- Opening Delimiter -

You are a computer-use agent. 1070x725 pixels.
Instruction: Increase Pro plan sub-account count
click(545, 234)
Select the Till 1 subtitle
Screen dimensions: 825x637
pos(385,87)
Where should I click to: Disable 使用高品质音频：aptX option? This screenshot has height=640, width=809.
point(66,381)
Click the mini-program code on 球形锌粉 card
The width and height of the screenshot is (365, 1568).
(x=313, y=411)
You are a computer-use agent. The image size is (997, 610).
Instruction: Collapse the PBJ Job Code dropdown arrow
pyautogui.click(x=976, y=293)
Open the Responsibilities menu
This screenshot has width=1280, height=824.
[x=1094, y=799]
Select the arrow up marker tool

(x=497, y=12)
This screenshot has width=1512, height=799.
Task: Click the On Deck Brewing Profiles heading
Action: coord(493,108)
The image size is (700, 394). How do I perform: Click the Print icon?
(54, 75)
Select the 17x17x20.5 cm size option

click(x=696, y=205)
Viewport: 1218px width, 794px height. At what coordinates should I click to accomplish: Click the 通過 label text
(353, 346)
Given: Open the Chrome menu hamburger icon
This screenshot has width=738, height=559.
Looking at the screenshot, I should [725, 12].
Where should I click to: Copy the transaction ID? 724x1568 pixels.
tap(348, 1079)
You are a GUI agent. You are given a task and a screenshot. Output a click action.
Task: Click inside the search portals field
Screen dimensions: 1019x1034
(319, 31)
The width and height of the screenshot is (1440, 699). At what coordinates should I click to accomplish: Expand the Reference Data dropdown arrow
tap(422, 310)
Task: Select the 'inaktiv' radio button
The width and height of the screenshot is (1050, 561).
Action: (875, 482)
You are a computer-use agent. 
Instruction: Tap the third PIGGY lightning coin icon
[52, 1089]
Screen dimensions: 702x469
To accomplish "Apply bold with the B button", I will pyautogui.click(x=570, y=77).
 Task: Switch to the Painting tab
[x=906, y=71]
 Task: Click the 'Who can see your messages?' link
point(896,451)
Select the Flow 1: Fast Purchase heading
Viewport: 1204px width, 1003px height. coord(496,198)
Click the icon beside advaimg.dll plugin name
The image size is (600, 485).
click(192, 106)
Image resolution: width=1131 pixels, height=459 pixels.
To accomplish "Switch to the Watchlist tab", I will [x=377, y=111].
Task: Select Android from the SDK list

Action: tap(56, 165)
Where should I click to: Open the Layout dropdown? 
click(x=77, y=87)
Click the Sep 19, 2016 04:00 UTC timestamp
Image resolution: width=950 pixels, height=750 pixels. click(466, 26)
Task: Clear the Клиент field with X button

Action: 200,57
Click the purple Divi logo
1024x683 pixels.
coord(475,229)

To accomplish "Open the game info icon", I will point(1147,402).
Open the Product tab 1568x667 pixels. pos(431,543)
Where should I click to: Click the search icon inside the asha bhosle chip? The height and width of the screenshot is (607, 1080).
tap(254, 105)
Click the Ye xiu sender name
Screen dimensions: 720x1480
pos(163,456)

- Closing Delimiter -

- [Your instructions]:
Repeat all entries. Match them exactly.

- [Response to this exercise]:
You are a computer-use agent. 1070x725 pixels.
Instruction: Increase Pro plan sub-account count
click(545, 234)
Select the Till 1 subtitle
Screen dimensions: 825x637
pos(385,87)
Where should I click to: Disable 使用高品质音频：aptX option? This screenshot has height=640, width=809.
point(66,381)
Click the mini-program code on 球形锌粉 card
The width and height of the screenshot is (365, 1568).
(x=313, y=411)
You are a computer-use agent. The image size is (997, 610).
Instruction: Collapse the PBJ Job Code dropdown arrow
pyautogui.click(x=976, y=293)
Open the Responsibilities menu
This screenshot has width=1280, height=824.
[x=1094, y=799]
Select the arrow up marker tool

(x=497, y=12)
This screenshot has width=1512, height=799.
Task: Click the On Deck Brewing Profiles heading
Action: coord(493,108)
The image size is (700, 394). How do I perform: Click the Print icon?
(54, 75)
Select the 17x17x20.5 cm size option

click(x=696, y=205)
Viewport: 1218px width, 794px height. At what coordinates should I click to accomplish: Click the 通過 label text
(353, 346)
Given: Open the Chrome menu hamburger icon
This screenshot has width=738, height=559.
Looking at the screenshot, I should [725, 12].
Where should I click to: Copy the transaction ID? 724x1568 pixels.
tap(348, 1079)
You are a GUI agent. You are given a task and a screenshot. Output a click action.
Task: Click inside the search portals field
Screen dimensions: 1019x1034
(319, 31)
The width and height of the screenshot is (1440, 699). At what coordinates should I click to accomplish: Expand the Reference Data dropdown arrow
tap(422, 310)
Task: Select the 'inaktiv' radio button
The width and height of the screenshot is (1050, 561).
Action: (875, 482)
You are a computer-use agent. 
Instruction: Tap the third PIGGY lightning coin icon
[52, 1089]
Screen dimensions: 702x469
To accomplish "Apply bold with the B button", I will pyautogui.click(x=570, y=77).
 Task: Switch to the Painting tab
[x=906, y=71]
 Task: Click the 'Who can see your messages?' link
point(896,451)
Select the Flow 1: Fast Purchase heading
Viewport: 1204px width, 1003px height. coord(496,198)
Click the icon beside advaimg.dll plugin name
The image size is (600, 485).
click(192, 106)
Image resolution: width=1131 pixels, height=459 pixels.
To accomplish "Switch to the Watchlist tab", I will [x=377, y=111].
Task: Select Android from the SDK list

Action: tap(56, 165)
Where should I click to: Open the Layout dropdown? 
click(x=77, y=87)
Click the Sep 19, 2016 04:00 UTC timestamp
Image resolution: width=950 pixels, height=750 pixels. click(466, 26)
Task: Clear the Клиент field with X button

Action: 200,57
Click the purple Divi logo
1024x683 pixels.
coord(475,229)

To accomplish "Open the game info icon", I will point(1147,402).
Open the Product tab 1568x667 pixels. pos(431,543)
Where should I click to: Click the search icon inside the asha bhosle chip? The height and width of the screenshot is (607, 1080).
tap(254, 105)
Click the Ye xiu sender name
Screen dimensions: 720x1480
pos(163,456)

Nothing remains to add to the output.